### [Exercise details]
Rewrite every line of the data listing that follows, putting "Find an element on the screen" wherever "Locate an element on the screen" appears and keeping all other text the same.

Data listing
______

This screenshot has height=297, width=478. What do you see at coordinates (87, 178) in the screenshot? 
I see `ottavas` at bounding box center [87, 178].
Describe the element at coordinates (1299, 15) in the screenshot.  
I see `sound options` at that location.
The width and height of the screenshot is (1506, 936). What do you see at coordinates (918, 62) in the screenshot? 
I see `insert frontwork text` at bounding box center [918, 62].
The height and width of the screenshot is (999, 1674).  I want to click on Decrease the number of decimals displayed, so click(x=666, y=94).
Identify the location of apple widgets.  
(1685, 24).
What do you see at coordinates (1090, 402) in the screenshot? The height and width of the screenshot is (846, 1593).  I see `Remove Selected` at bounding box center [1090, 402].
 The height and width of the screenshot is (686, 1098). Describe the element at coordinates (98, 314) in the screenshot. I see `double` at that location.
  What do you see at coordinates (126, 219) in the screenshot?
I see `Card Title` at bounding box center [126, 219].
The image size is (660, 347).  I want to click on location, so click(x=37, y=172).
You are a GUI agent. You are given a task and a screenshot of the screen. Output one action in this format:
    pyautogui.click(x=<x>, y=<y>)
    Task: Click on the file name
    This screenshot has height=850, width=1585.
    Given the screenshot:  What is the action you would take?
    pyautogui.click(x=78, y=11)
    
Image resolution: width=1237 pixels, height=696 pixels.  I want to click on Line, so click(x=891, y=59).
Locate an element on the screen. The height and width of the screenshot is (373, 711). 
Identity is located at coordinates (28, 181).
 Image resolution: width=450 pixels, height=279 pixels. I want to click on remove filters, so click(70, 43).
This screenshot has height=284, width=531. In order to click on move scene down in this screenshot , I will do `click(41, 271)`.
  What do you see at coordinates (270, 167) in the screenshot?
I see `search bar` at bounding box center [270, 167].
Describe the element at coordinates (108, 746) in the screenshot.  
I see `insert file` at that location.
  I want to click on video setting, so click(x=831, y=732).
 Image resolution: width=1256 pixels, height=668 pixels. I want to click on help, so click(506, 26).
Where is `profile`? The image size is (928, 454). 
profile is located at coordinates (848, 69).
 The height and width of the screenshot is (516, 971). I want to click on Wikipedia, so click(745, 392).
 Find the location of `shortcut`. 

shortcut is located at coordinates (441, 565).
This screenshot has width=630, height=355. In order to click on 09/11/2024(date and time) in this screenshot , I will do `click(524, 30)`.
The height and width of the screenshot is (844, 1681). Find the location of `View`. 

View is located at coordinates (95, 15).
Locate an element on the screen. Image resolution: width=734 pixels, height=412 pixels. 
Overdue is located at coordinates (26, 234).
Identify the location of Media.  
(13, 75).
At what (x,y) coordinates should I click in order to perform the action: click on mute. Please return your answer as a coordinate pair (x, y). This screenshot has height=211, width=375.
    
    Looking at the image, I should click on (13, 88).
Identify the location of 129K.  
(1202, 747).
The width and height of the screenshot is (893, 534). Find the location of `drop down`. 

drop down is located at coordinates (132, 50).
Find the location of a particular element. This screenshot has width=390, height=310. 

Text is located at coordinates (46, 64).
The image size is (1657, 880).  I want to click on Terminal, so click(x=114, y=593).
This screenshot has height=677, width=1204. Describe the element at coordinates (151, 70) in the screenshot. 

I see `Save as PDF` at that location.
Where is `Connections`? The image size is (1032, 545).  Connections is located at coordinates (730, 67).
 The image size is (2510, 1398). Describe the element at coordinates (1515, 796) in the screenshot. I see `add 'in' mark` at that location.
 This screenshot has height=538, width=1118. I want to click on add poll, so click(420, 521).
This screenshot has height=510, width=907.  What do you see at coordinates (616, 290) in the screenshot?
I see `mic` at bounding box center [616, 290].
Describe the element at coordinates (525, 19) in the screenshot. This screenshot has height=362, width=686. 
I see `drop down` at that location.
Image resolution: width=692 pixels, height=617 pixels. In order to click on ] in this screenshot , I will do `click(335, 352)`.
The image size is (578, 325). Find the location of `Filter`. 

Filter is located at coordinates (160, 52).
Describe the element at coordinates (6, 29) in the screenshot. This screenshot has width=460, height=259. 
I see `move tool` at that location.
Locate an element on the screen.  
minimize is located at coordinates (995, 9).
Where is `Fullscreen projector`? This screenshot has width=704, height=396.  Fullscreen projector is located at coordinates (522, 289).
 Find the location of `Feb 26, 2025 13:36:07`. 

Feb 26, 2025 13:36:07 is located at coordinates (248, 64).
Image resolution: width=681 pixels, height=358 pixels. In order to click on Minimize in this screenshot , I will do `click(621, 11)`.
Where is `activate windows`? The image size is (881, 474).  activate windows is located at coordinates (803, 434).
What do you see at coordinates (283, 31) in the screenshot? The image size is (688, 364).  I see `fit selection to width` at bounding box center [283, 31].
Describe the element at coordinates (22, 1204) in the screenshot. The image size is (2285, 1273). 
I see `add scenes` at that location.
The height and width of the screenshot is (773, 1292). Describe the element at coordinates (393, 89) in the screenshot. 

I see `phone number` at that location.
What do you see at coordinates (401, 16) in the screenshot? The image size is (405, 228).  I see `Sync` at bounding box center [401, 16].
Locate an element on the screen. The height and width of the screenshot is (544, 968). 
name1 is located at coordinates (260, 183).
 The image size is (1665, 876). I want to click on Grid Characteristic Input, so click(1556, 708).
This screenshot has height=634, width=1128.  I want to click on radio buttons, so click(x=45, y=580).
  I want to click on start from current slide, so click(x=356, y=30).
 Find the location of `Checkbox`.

______

### [Complete answer]
This screenshot has height=297, width=478. What do you see at coordinates (87, 178) in the screenshot? 
I see `ottavas` at bounding box center [87, 178].
Describe the element at coordinates (1299, 15) in the screenshot.  
I see `sound options` at that location.
The width and height of the screenshot is (1506, 936). What do you see at coordinates (918, 62) in the screenshot? 
I see `insert frontwork text` at bounding box center [918, 62].
The height and width of the screenshot is (999, 1674).  I want to click on Decrease the number of decimals displayed, so click(x=666, y=94).
Identify the location of apple widgets.  
(1685, 24).
What do you see at coordinates (1090, 402) in the screenshot? The height and width of the screenshot is (846, 1593).  I see `Remove Selected` at bounding box center [1090, 402].
 The height and width of the screenshot is (686, 1098). Describe the element at coordinates (98, 314) in the screenshot. I see `double` at that location.
  What do you see at coordinates (126, 219) in the screenshot?
I see `Card Title` at bounding box center [126, 219].
The image size is (660, 347).  I want to click on location, so click(x=37, y=172).
You are a GUI agent. You are given a task and a screenshot of the screen. Output one action in this format:
    pyautogui.click(x=<x>, y=<y>)
    Task: Click on the file name
    This screenshot has height=850, width=1585.
    Given the screenshot:  What is the action you would take?
    pyautogui.click(x=78, y=11)
    
Image resolution: width=1237 pixels, height=696 pixels.  I want to click on Line, so click(x=891, y=59).
Find an element on the screen. The height and width of the screenshot is (373, 711). 
Identity is located at coordinates (28, 181).
 Image resolution: width=450 pixels, height=279 pixels. I want to click on remove filters, so click(70, 43).
This screenshot has height=284, width=531. In order to click on move scene down in this screenshot , I will do `click(41, 271)`.
  What do you see at coordinates (270, 167) in the screenshot?
I see `search bar` at bounding box center [270, 167].
Describe the element at coordinates (108, 746) in the screenshot.  
I see `insert file` at that location.
  I want to click on video setting, so click(x=831, y=732).
 Image resolution: width=1256 pixels, height=668 pixels. I want to click on help, so click(506, 26).
Where is `profile`? The image size is (928, 454). 
profile is located at coordinates (848, 69).
 The height and width of the screenshot is (516, 971). I want to click on Wikipedia, so click(745, 392).
 Find the location of `shortcut`. 

shortcut is located at coordinates (441, 565).
This screenshot has width=630, height=355. In order to click on 09/11/2024(date and time) in this screenshot , I will do `click(524, 30)`.
The height and width of the screenshot is (844, 1681). Find the location of `View`. 

View is located at coordinates (95, 15).
Find an element on the screen. Image resolution: width=734 pixels, height=412 pixels. 
Overdue is located at coordinates (26, 234).
Identify the location of Media.  
(13, 75).
At what (x,y) coordinates should I click in order to perform the action: click on mute. Please return your answer as a coordinate pair (x, y). This screenshot has height=211, width=375.
    
    Looking at the image, I should click on (13, 88).
Identify the location of 129K.  
(1202, 747).
The width and height of the screenshot is (893, 534). Find the location of `drop down`. 

drop down is located at coordinates (132, 50).
Find the location of a particular element. This screenshot has width=390, height=310. 

Text is located at coordinates (46, 64).
The image size is (1657, 880).  I want to click on Terminal, so click(x=114, y=593).
This screenshot has height=677, width=1204. Describe the element at coordinates (151, 70) in the screenshot. 

I see `Save as PDF` at that location.
Where is `Connections`? The image size is (1032, 545).  Connections is located at coordinates (730, 67).
 The image size is (2510, 1398). Describe the element at coordinates (1515, 796) in the screenshot. I see `add 'in' mark` at that location.
 This screenshot has height=538, width=1118. I want to click on add poll, so click(420, 521).
This screenshot has height=510, width=907.  What do you see at coordinates (616, 290) in the screenshot?
I see `mic` at bounding box center [616, 290].
Describe the element at coordinates (525, 19) in the screenshot. This screenshot has height=362, width=686. 
I see `drop down` at that location.
Image resolution: width=692 pixels, height=617 pixels. In order to click on ] in this screenshot , I will do `click(335, 352)`.
The image size is (578, 325). Find the location of `Filter`. 

Filter is located at coordinates (160, 52).
Describe the element at coordinates (6, 29) in the screenshot. This screenshot has width=460, height=259. 
I see `move tool` at that location.
Find an element on the screen.  
minimize is located at coordinates (995, 9).
Where is `Fullscreen projector`? This screenshot has width=704, height=396.  Fullscreen projector is located at coordinates (522, 289).
 Find the location of `Feb 26, 2025 13:36:07`. 

Feb 26, 2025 13:36:07 is located at coordinates (248, 64).
Image resolution: width=681 pixels, height=358 pixels. In order to click on Minimize in this screenshot , I will do `click(621, 11)`.
Where is `activate windows`? The image size is (881, 474).  activate windows is located at coordinates (803, 434).
What do you see at coordinates (283, 31) in the screenshot? The image size is (688, 364).  I see `fit selection to width` at bounding box center [283, 31].
Describe the element at coordinates (22, 1204) in the screenshot. The image size is (2285, 1273). 
I see `add scenes` at that location.
The height and width of the screenshot is (773, 1292). Describe the element at coordinates (393, 89) in the screenshot. 

I see `phone number` at that location.
What do you see at coordinates (401, 16) in the screenshot? The image size is (405, 228).  I see `Sync` at bounding box center [401, 16].
Find an element on the screen. The height and width of the screenshot is (544, 968). 
name1 is located at coordinates (260, 183).
 The image size is (1665, 876). I want to click on Grid Characteristic Input, so click(1556, 708).
This screenshot has height=634, width=1128.  I want to click on radio buttons, so click(x=45, y=580).
  I want to click on start from current slide, so click(x=356, y=30).
 Find the location of `Checkbox`.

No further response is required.